EXERCISE - Write out every line of the rows below as a numbered list, leaving out the blank lines.

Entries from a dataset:
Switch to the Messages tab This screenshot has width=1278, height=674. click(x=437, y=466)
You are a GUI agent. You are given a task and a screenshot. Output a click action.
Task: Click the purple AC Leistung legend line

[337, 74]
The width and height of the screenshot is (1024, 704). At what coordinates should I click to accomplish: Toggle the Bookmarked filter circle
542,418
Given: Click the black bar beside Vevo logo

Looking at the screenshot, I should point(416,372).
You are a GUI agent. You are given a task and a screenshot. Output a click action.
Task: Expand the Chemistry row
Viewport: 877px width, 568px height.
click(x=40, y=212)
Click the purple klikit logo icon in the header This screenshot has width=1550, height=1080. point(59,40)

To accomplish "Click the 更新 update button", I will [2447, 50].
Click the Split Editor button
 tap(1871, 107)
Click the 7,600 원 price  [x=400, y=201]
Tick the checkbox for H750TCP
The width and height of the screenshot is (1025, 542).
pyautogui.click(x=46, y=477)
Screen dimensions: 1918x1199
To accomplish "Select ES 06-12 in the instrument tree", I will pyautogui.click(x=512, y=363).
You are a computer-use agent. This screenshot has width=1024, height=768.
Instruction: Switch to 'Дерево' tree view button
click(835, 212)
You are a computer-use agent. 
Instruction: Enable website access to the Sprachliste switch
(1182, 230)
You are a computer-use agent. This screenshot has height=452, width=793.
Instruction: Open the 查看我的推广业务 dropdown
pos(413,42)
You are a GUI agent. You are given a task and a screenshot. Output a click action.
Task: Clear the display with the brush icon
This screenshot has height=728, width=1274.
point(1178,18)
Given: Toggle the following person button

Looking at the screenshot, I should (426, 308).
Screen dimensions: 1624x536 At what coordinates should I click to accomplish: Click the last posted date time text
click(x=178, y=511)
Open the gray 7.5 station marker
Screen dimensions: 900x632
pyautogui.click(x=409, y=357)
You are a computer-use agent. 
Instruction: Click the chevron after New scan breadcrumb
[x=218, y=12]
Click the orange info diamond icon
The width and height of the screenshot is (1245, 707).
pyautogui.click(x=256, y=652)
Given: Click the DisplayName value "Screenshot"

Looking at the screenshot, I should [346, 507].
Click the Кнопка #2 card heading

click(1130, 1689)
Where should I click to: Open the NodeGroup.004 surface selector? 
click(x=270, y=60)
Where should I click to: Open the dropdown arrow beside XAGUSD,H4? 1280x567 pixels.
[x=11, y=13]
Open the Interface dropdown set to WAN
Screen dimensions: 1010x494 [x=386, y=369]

OUTPUT FOR THIS TASK -
1. Switch to the Messages tab This screenshot has width=1278, height=674. click(x=437, y=466)
2. You are a GUI agent. You are given a task and a screenshot. Output a click action.
3. Task: Click the purple AC Leistung legend line
4. [337, 74]
5. The width and height of the screenshot is (1024, 704). At what coordinates should I click to accomplish: Toggle the Bookmarked filter circle
6. 542,418
7. Given: Click the black bar beside Vevo logo
8. Looking at the screenshot, I should point(416,372).
9. You are a GUI agent. You are given a task and a screenshot. Output a click action.
10. Task: Expand the Chemistry row
11. Viewport: 877px width, 568px height.
12. click(x=40, y=212)
13. Click the purple klikit logo icon in the header This screenshot has width=1550, height=1080. point(59,40)
14. To accomplish "Click the 更新 update button", I will [2447, 50].
15. Click the Split Editor button
16.  tap(1871, 107)
17. Click the 7,600 원 price  [x=400, y=201]
18. Tick the checkbox for H750TCP
19. The width and height of the screenshot is (1025, 542).
20. pyautogui.click(x=46, y=477)
21. Screen dimensions: 1918x1199
22. To accomplish "Select ES 06-12 in the instrument tree", I will pyautogui.click(x=512, y=363).
23. You are a computer-use agent. This screenshot has width=1024, height=768.
24. Instruction: Switch to 'Дерево' tree view button
25. click(835, 212)
26. You are a computer-use agent. 
27. Instruction: Enable website access to the Sprachliste switch
28. (1182, 230)
29. You are a computer-use agent. This screenshot has height=452, width=793.
30. Instruction: Open the 查看我的推广业务 dropdown
31. pos(413,42)
32. You are a GUI agent. You are given a task and a screenshot. Output a click action.
33. Task: Clear the display with the brush icon
34. This screenshot has height=728, width=1274.
35. point(1178,18)
36. Given: Toggle the following person button
37. Looking at the screenshot, I should (426, 308).
38. Screen dimensions: 1624x536 At what coordinates should I click to accomplish: Click the last posted date time text
39. click(x=178, y=511)
40. Open the gray 7.5 station marker
41. Screen dimensions: 900x632
42. pyautogui.click(x=409, y=357)
43. You are a computer-use agent. 
44. Instruction: Click the chevron after New scan breadcrumb
45. [x=218, y=12]
46. Click the orange info diamond icon
47. The width and height of the screenshot is (1245, 707).
48. pyautogui.click(x=256, y=652)
49. Given: Click the DisplayName value "Screenshot"
50. Looking at the screenshot, I should [346, 507].
51. Click the Кнопка #2 card heading
52. click(1130, 1689)
53. Where should I click to: Open the NodeGroup.004 surface selector? 
54. click(x=270, y=60)
55. Where should I click to: Open the dropdown arrow beside XAGUSD,H4? 1280x567 pixels.
56. [x=11, y=13]
57. Open the Interface dropdown set to WAN
58. Screen dimensions: 1010x494 [x=386, y=369]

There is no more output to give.